Japanese calligrapher

Ono Otsū (小野お通, 1559 or 1568–1631), also known as Ono no Ozū, was a Japanese noblewoman, calligrapher, poet, painter and musician. She was a student of the arts in Kyoto, studying painting, calligraphy, music, chanting, and waka poetry. Her work was noticed by members of the Tokugawa shogunate, including Tokugawa Ieyasu and Tokugawa Hidetada, and she was often hired by them to teach members of their court. Because she was the author of works that impacted Japanese art during the Azuchi-Momoyama and Edo period, and served several prominent figures, Otsū was proclaimed one of the leading female calligraphers of premodern Japan.

== Biography ==
Ono Otsū was born in 1559 into a noble samurai family, but there is not much information about her early life. According to some sources, Ono Masahide, an ally of Oda Nobunaga and owner of a fiefdom in Mino province, would take care of Ono Otsū after her father's death. She may have married a daimyo of Noto province and then relocated to Kyoto following the death of her husband in battle. In the capital, she studied arts, including waka composition with the nobleman Kujō Tanemichi (1507–1594) and was subsequently welcomed into aristocratic and high-ranking military circles. Learned writing from Kanoe Nobutada, a member of the Emperor's court in Kyoto, one of the Three Calligraphers of Konoe.

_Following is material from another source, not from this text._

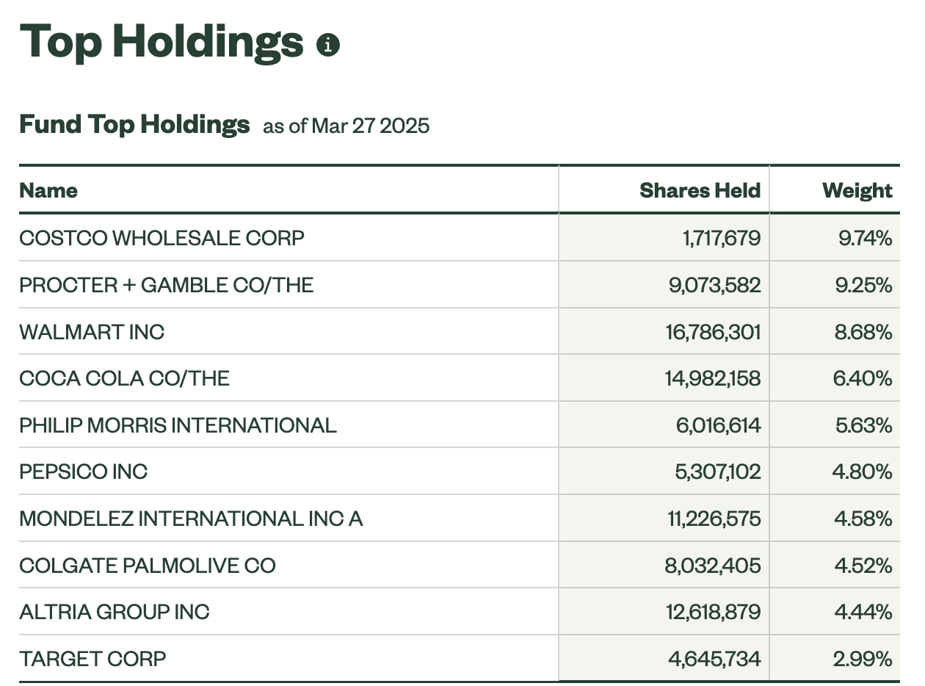Click Walmart weight value 8.68%
This screenshot has height=686, width=925.
[x=863, y=332]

She worked throughout her life as a lady-in-waiting in the courts of families of important leaders such as Toyotomi Hideyoshi, Tokugawa Ieyasu and Tokugawa Hidetada. Skilled in poetry, she also tried her hand at calligraphy, painting, music, and cha no yu (tea ceremony). She became famous for her artistic talent and taught both poetry and calligraphy at the various courts. During her life, she was said to have served Fujiwara no Haruko (Emperor Go-Yōzei's mother), Oda Nobunaga, Toyotomi Hideyoshi, Kodai-in (Nene), Yodo-dono. Some accounts declare that she served in the retinue of Tokugawa Masako, the chief consort of Emperor Go-Mizunoo and mother of Empress Meishō. She was also said to be close to the daimyo of Ueda Domain and Matsushiro domain, Sanada Nobuyuki.

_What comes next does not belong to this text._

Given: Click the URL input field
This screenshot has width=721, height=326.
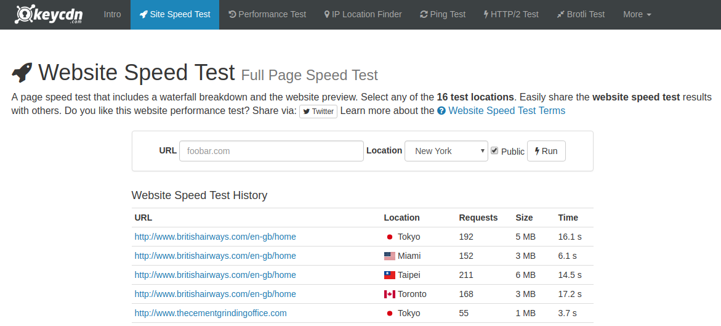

Otsū apparently married a member of the Toyotomi clan, but they divorced due to her husband's alcoholism. After this, she became a tutor for a noblewoman.

==Known works==
Celebrated above all as a calligrapher, Ono Otsū was also important for her paintings in which she placed a calligraphic inscription on the image. Her style of calligraphy marked by ornamental decorations became a great inspiration for women of the highest castes of the Edo period. She was thought to be the author of the Joruri Monogatari, the precursor to Joruri. She created distinctive style calligraphy, decorated sheets of decorated paper in a pair of albums with scenes from The Tale of Genji painted by an anonymous artist from the Tosa school. Otsū wrote mainly in kana, interspersed with extravagant kanji for poetically evocative words. The variations, sometimes subtle, sometimes dramatic, in the weight of the brushstrokes and the radical spacing between the characters and groups of characters are hallmarks of her style.

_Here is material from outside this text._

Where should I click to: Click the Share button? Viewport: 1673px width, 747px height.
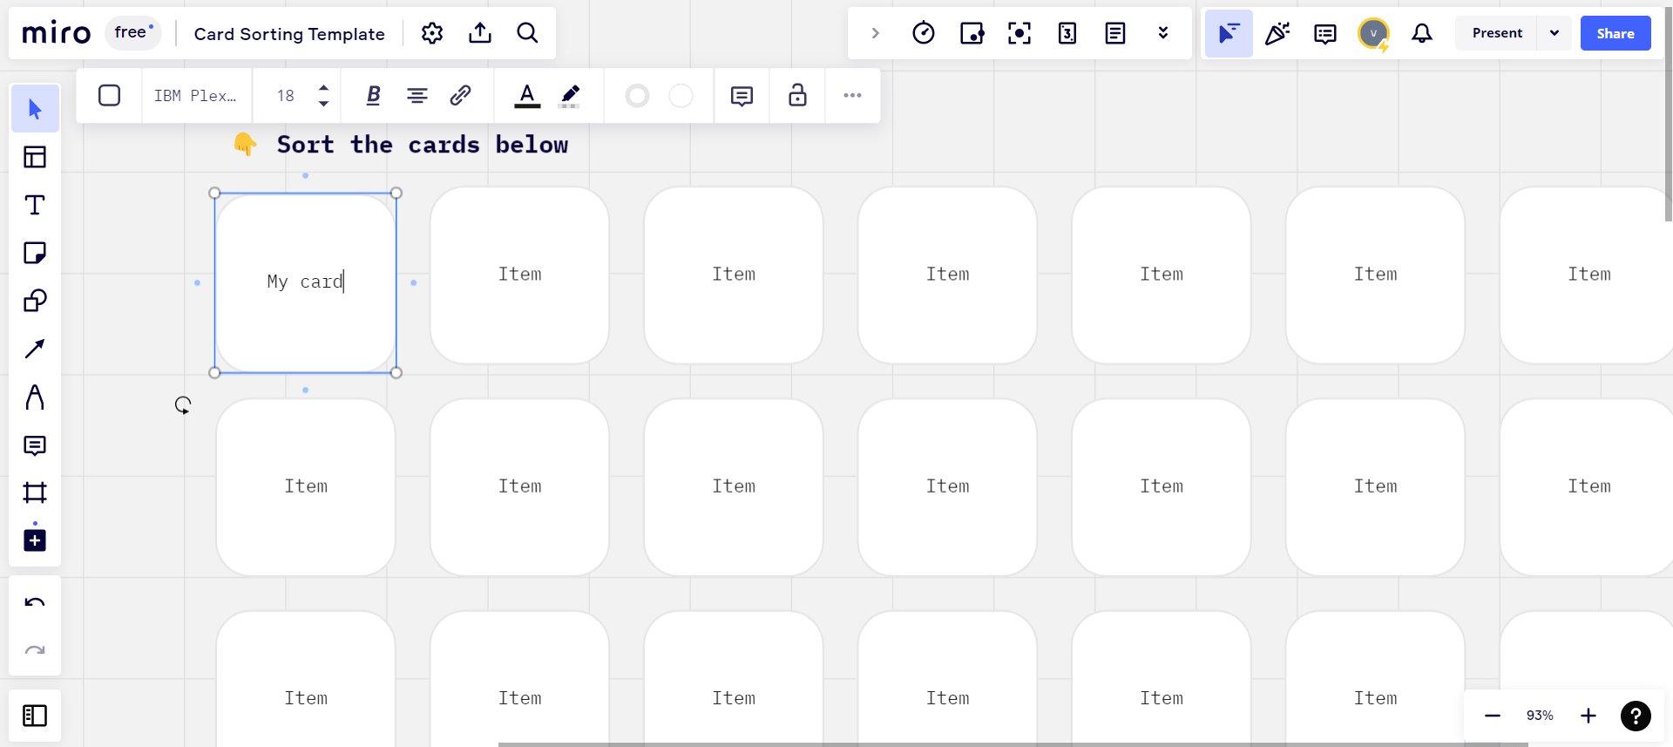point(1615,33)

Otsū also demonstrated her mastery of the “scattered writing” technique, by which she skillfully placed the poem's records on the page and sometimes positioned the lines of the poem out of sequence. She was also known for her paintings of Zen Buddhism subjects in monochrome ink in the traditional style. Selections of her calligraphy are in the collections of the Metropolitan Museum of Art, including a 1624 piece known as Hotei with a child.